Saved entries:
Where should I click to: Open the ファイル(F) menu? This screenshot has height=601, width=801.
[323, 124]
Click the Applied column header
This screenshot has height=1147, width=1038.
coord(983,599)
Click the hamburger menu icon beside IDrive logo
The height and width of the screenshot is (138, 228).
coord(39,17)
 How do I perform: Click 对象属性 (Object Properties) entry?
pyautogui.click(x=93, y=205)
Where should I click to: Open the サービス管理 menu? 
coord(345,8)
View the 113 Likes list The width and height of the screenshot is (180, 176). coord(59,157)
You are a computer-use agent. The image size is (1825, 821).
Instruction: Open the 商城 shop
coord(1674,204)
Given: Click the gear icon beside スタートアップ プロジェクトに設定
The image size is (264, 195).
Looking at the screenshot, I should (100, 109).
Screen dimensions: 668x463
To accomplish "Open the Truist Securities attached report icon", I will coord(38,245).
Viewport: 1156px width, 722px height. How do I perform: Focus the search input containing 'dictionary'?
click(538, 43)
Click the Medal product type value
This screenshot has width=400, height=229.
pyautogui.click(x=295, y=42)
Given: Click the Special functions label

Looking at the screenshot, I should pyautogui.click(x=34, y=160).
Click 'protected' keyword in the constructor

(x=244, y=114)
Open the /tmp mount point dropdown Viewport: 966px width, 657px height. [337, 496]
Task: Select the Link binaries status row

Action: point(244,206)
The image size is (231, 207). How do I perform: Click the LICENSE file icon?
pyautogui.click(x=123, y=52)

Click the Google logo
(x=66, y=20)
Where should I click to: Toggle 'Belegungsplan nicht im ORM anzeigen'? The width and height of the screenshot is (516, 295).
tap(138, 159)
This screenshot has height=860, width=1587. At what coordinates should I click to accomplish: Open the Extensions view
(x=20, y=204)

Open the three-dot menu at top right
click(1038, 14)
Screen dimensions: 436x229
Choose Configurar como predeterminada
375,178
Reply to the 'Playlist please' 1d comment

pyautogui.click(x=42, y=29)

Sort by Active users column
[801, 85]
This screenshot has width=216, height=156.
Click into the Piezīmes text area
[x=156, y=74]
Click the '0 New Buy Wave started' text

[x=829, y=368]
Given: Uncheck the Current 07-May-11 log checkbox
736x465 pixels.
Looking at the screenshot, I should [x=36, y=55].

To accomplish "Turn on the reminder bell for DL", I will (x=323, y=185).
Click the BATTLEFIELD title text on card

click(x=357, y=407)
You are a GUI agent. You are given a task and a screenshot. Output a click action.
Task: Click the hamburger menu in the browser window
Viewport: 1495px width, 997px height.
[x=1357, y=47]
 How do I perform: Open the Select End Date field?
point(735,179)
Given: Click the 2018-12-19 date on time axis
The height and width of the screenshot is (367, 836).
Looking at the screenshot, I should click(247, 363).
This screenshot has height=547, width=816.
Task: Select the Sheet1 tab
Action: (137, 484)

**PROBLEM TO SOLVE**
Each record must be repeated exactly as it is.

**ANSWER AREA**
Where should I click to: Open the ファイル(F) menu? This screenshot has height=601, width=801.
[323, 124]
Click the Applied column header
This screenshot has height=1147, width=1038.
coord(983,599)
Click the hamburger menu icon beside IDrive logo
The height and width of the screenshot is (138, 228).
coord(39,17)
 How do I perform: Click 对象属性 (Object Properties) entry?
pyautogui.click(x=93, y=205)
Where should I click to: Open the サービス管理 menu? 
coord(345,8)
View the 113 Likes list The width and height of the screenshot is (180, 176). coord(59,157)
You are a computer-use agent. The image size is (1825, 821).
Instruction: Open the 商城 shop
coord(1674,204)
Given: Click the gear icon beside スタートアップ プロジェクトに設定
The image size is (264, 195).
Looking at the screenshot, I should (100, 109).
Screen dimensions: 668x463
To accomplish "Open the Truist Securities attached report icon", I will coord(38,245).
Viewport: 1156px width, 722px height. How do I perform: Focus the search input containing 'dictionary'?
click(538, 43)
Click the Medal product type value
This screenshot has width=400, height=229.
pyautogui.click(x=295, y=42)
Given: Click the Special functions label

Looking at the screenshot, I should pyautogui.click(x=34, y=160).
Click 'protected' keyword in the constructor

(x=244, y=114)
Open the /tmp mount point dropdown Viewport: 966px width, 657px height. [337, 496]
Task: Select the Link binaries status row

Action: point(244,206)
The image size is (231, 207). How do I perform: Click the LICENSE file icon?
pyautogui.click(x=123, y=52)

Click the Google logo
(x=66, y=20)
Where should I click to: Toggle 'Belegungsplan nicht im ORM anzeigen'? The width and height of the screenshot is (516, 295).
tap(138, 159)
This screenshot has height=860, width=1587. At what coordinates should I click to accomplish: Open the Extensions view
(x=20, y=204)

Open the three-dot menu at top right
click(1038, 14)
Screen dimensions: 436x229
Choose Configurar como predeterminada
375,178
Reply to the 'Playlist please' 1d comment

pyautogui.click(x=42, y=29)

Sort by Active users column
[801, 85]
This screenshot has width=216, height=156.
Click into the Piezīmes text area
[x=156, y=74]
Click the '0 New Buy Wave started' text

[x=829, y=368]
Given: Uncheck the Current 07-May-11 log checkbox
736x465 pixels.
Looking at the screenshot, I should [x=36, y=55].

To accomplish "Turn on the reminder bell for DL", I will (x=323, y=185).
Click the BATTLEFIELD title text on card

click(x=357, y=407)
You are a GUI agent. You are given a task and a screenshot. Output a click action.
Task: Click the hamburger menu in the browser window
Viewport: 1495px width, 997px height.
[x=1357, y=47]
 How do I perform: Open the Select End Date field?
point(735,179)
Given: Click the 2018-12-19 date on time axis
The height and width of the screenshot is (367, 836).
Looking at the screenshot, I should click(247, 363).
This screenshot has height=547, width=816.
Task: Select the Sheet1 tab
Action: (137, 484)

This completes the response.